__Problem statement__
Line for line, return the data exactly, omitting all pictures.

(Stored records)
──────
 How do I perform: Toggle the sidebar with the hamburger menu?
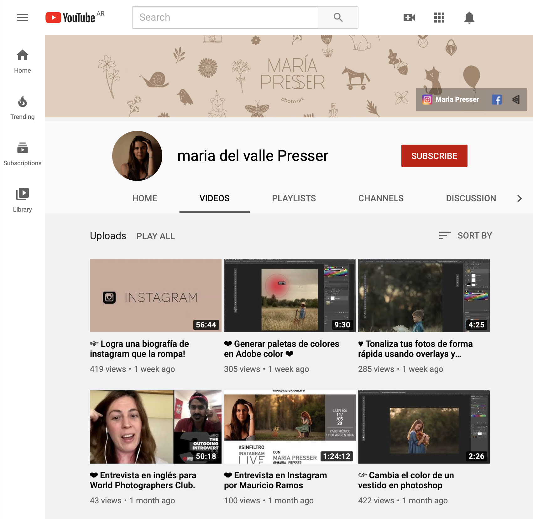pyautogui.click(x=22, y=18)
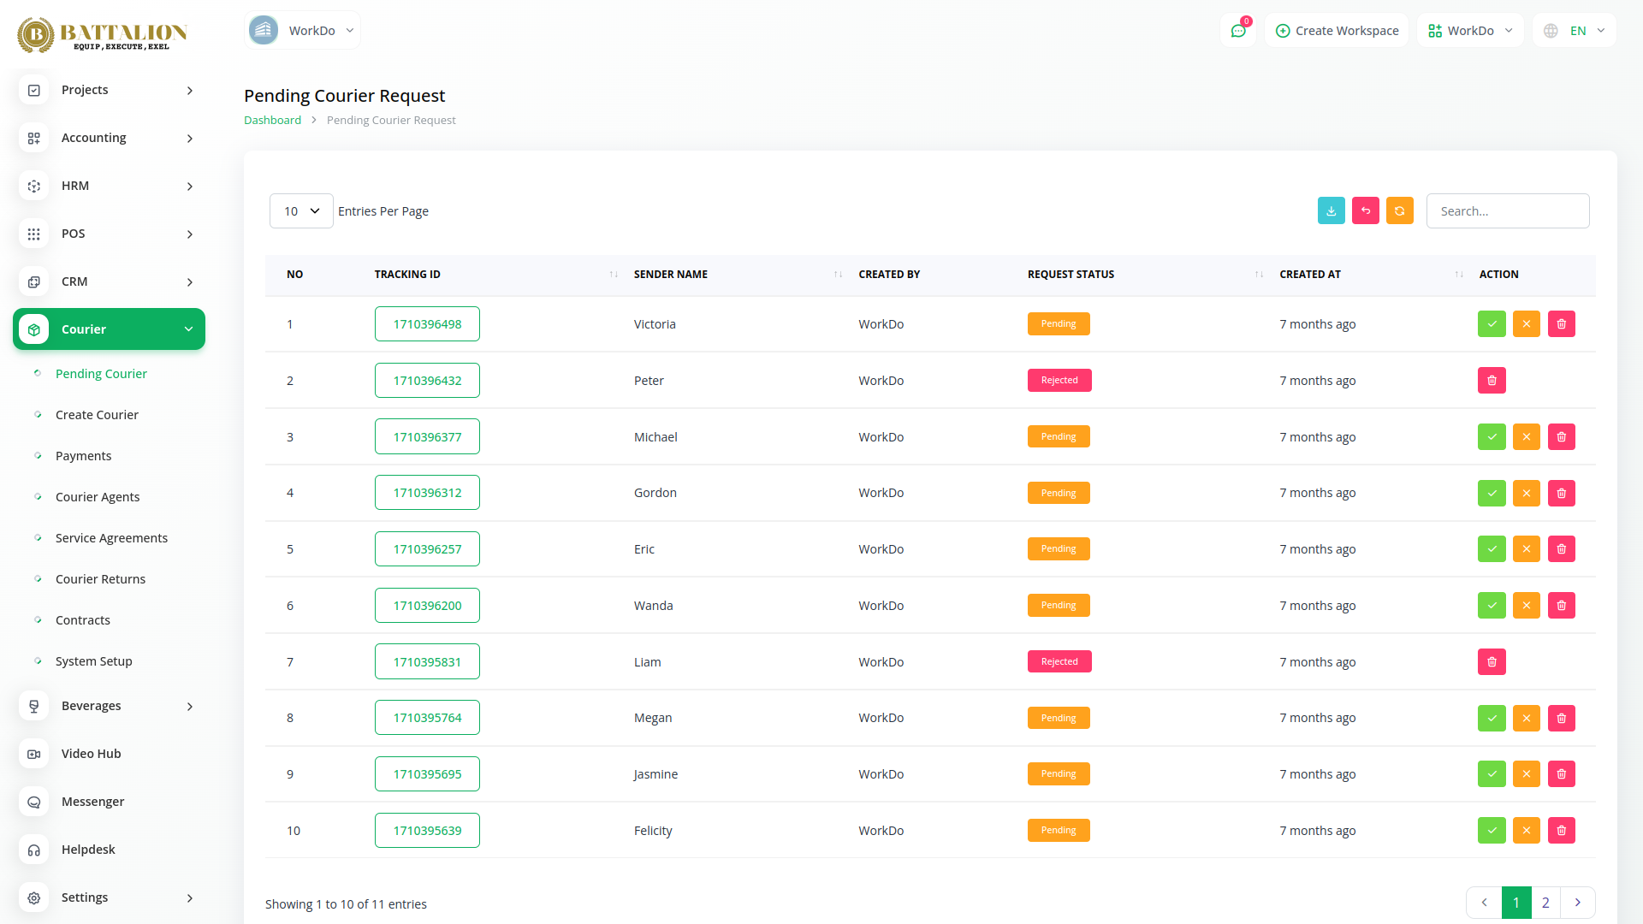Click the Search input field

pos(1508,211)
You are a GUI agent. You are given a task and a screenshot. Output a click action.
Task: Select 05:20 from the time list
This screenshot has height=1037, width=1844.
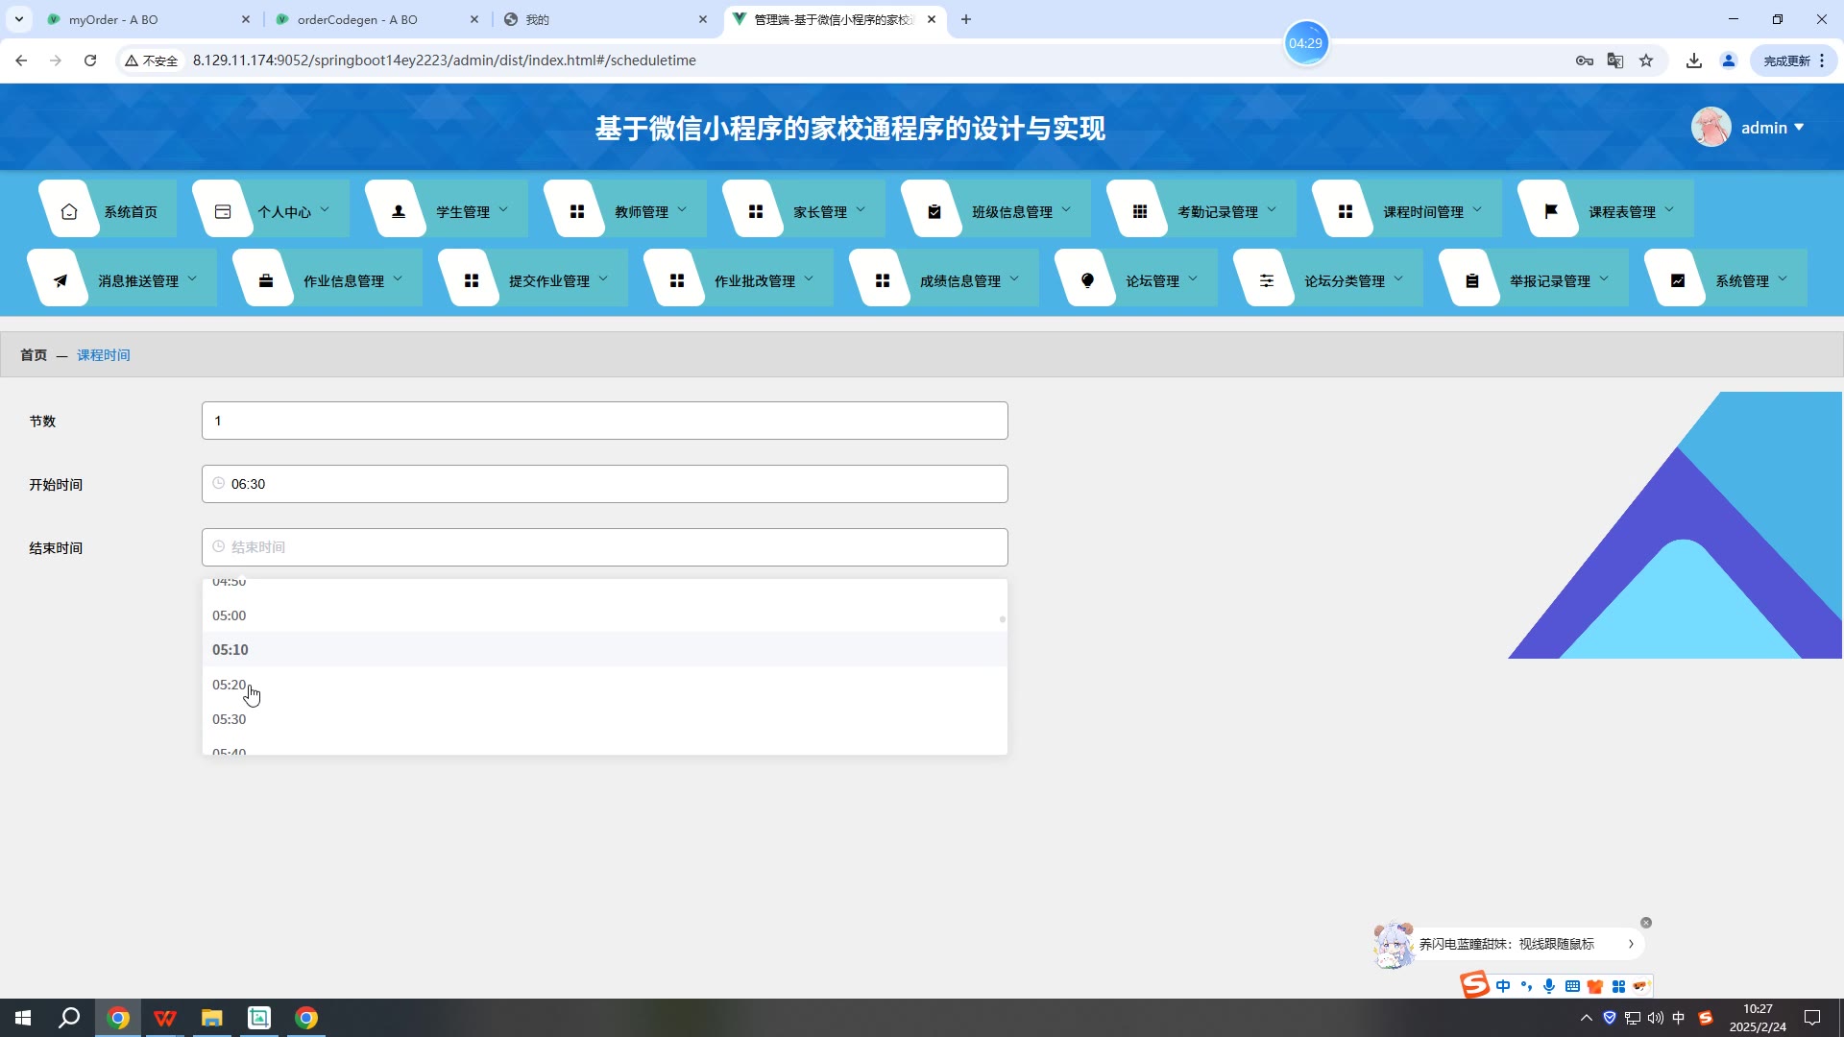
──────
__Written response__
 How do I perform: Toggle the sidebar with the hamburger menu?
pyautogui.click(x=22, y=18)
Click the Search input field

pos(1508,211)
You are a GUI agent. You are given a task and a screenshot. Output a click action.
Task: Select 05:20 from the time list
This screenshot has height=1037, width=1844.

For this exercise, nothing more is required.